• [Passage shown]
** BEGIN **
I would like to write a new BridgeDB Distributor. Bridge distribution via Twitter direct messages would be a new channel with high collateral damage upon censorship. I would therefore write a Twitter bot implemented as a BridgeDB Distributor, with an optional rate control mechanism. I would also prepare the way for other distributors by writing reusable code, and hopefully starting work on another bot-like distributor.
I would like to write a new BridgeDB Distributor: a distributor that would act as a Twitter bot, responding to direct messages sent by Twitter users. We have been discussing this project with isis and sysrqb a bit, and I think I have a realistic plan for a useful new distributor, as well as ideas for possible further expansion, should the critical deliverables be met in good time.
The main plan is:
write a Twitter bot that responds to PMs (what Twitter calls "direct messages"):
produce and populate a new bridge hashring
be able to test hashring using fake bridge descriptors
write Twitter bot: having received a direct message "get bridges", respond by giving out a few bridge lines: get bridges nearest to hashed(twitter_handle) in the twitter hashring
written using Python Twisted, by incorporating the RESTful Twitter API
isis wrote SSL certificate chain verification for Twisted, would reuse this.
the new distributor would be a new class inheriting from bridgedb.Dist.Distributor
(obvious: send in multiple messages if needed: if bridge lines in response include fingerprints (and/or passwords), ~2 bridge lines per message can fit (obviously split per bridge line as needed))
use multiple Twitter access tokens if possible, if we conclude that there might be problems with Twitter per-token POST rate limiting
as of now, we can see that Twitter only allows sending direct messages to those who follow the sender:
some accounts get a feature where one is able to choose whether to be able to receive messages from people they do not follow
this is maybe follower-number-related
consider asking Twitter to enable this (the plan assumes this is not possible, but this would make things easier for the users)
we can catch "follow" events. So as of now, the plan is to implement the workflow/pattern as follows:
be able to parse messages with keywords matching pluggable transports (e.g. "get obfs3 bridges", "get fte bridges"), give appropriate bridges when possible
provide meaningful error messages
be able to 'talk' in several (most relevant) languages? (if at all needed, this should be a core feature.) I am thinking that the instructions (response to 'help') and error messages should be carefully crafted
write a rate limiting/control mechanism for the bot:
this includes further discussion whether this is needed, how easy it is to create new handles and use them to get bridges in bulk
the idea here is to write a working rate limiting mechanism anyway, and be able to turn it on/off
as of now, the plan would be to serve CAPTCHAs via Twitter Media CDN (we assume that if Twitter is not blocked, its CDNs are not, either)
** END **
• [Recorded data]
** BEGIN **
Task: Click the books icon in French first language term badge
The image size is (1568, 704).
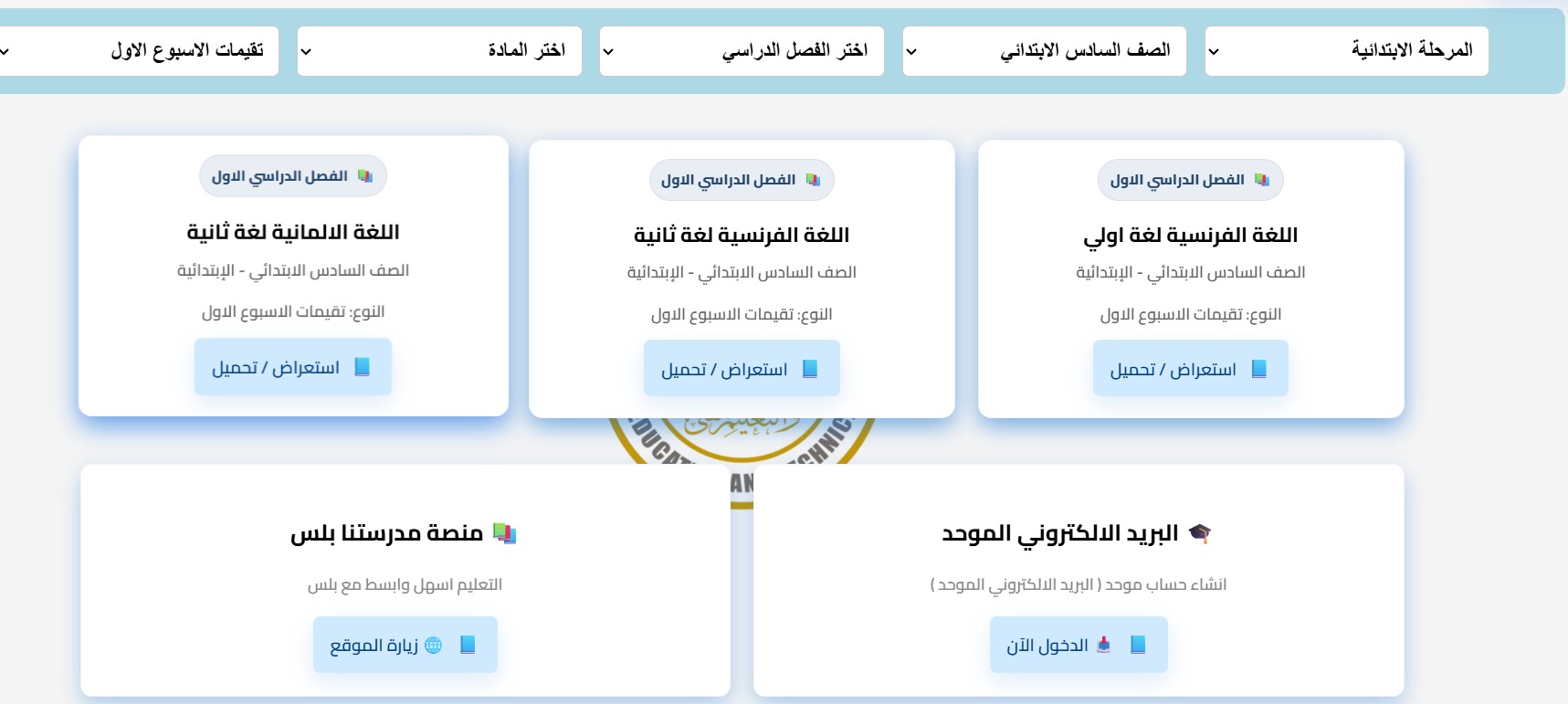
** END **
• [Aim of the exercise]
Please translate this sentence from the Twitter bot proposal into Spanish: "Bridge distribution via Twitter direct messages would be a new channel with high collateral damage upon censorship." The listing isn't needed for any of this.

• [Written solution]
La distribución de puentes mediante mensajes directos de Twitter sería un nuevo canal con un alto daño colateral en caso de censura.